Im Norden des Kosovo leben noch 60 000 Serben. Sie stellen die Bevölkerungsmehrheit auf rund 20 Prozent des kosovarischen Territoriums und werden von Serbien alimentiert, das den Kosovo bis heute nicht anerkennt und weiterhin als sein Staatsgebiet betrachtet. Die meisten Serben im Nordkosovo streben nach einem Anschluss an Serbien oder zumindest nach Autonomie. Der serbische Außenminister Ivica Dačić sorgte bei vielen EU-Vertretern im August für Kopfschütteln, als er vorschlug, den hauptsächlich von Serben bewohnten Norden vom Rest des Landes zu trennen und im Gegenzug den Rest des Kosovo anzuerkennen. Sein Kalkül: Serbien bekommt einen Teil des Kosovo und darüber hinaus die Hälfte Bosnien-Herzegowinas. Denn wenn die Albaner im Kosovo sich Albanien anschließen dürften, dann könne man es den Serben in Bosnien und Herzegowina auch nicht verwehren, unabhängig zu werden und sich Serbien anzuschließen. Es wird in den kommenden Jahren weder ein Großserbien noch ein Großalbanien entstehen, aber der Chauvinismus der Nationalisten auf beiden Seiten wird erhalten bleiben.

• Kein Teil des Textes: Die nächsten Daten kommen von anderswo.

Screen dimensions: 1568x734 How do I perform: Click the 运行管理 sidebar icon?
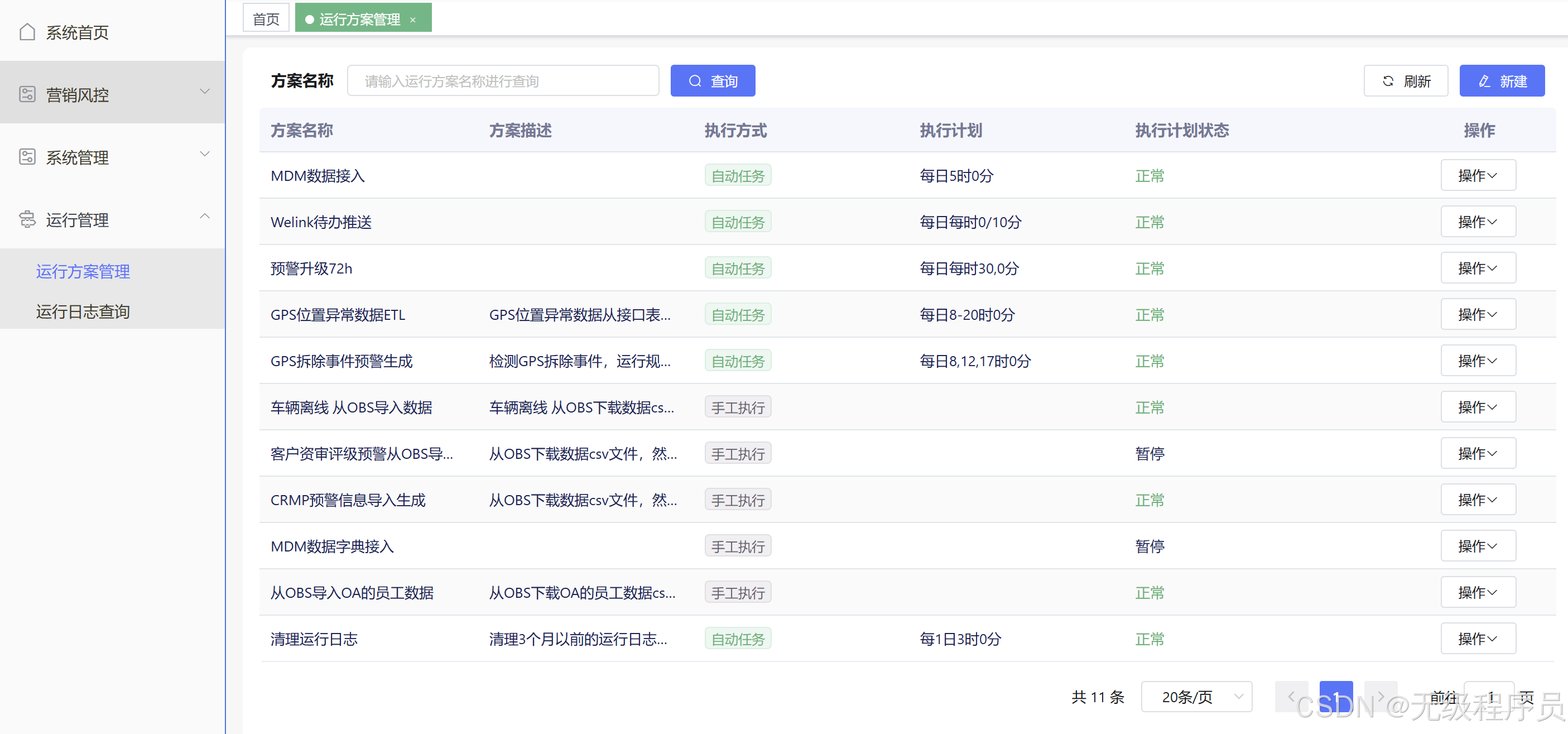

Im Kosovo hat sich in den zehn Jahren seit der Unabhängigkeit kein eigenes Nationalbewusstsein herausgebildet. Die kosovarische Flagge weht nur an Regierungsgebäuden, an den Häusern der Bürger hängt die rote Flagge mit dem schwarzen Doppeladler – die Flagge Albaniens. Die eigene Nationalhymne kennen nur die wenigsten Kosovo-Albaner. Im Kosovo ist Großalbanien noch sehr präsent in den Köpfen.

Eine realistische Option ist Großalbanien nicht, da Grenzverschiebungen, die kriegerische Auseinandersetzungen mit sich bringen könnten, auf den Widerstand der EU und der Nato stoßen würden. Doch man kann von der großalbanischen Idee profitieren – zumindest als Politiker und als Souvenirhändler.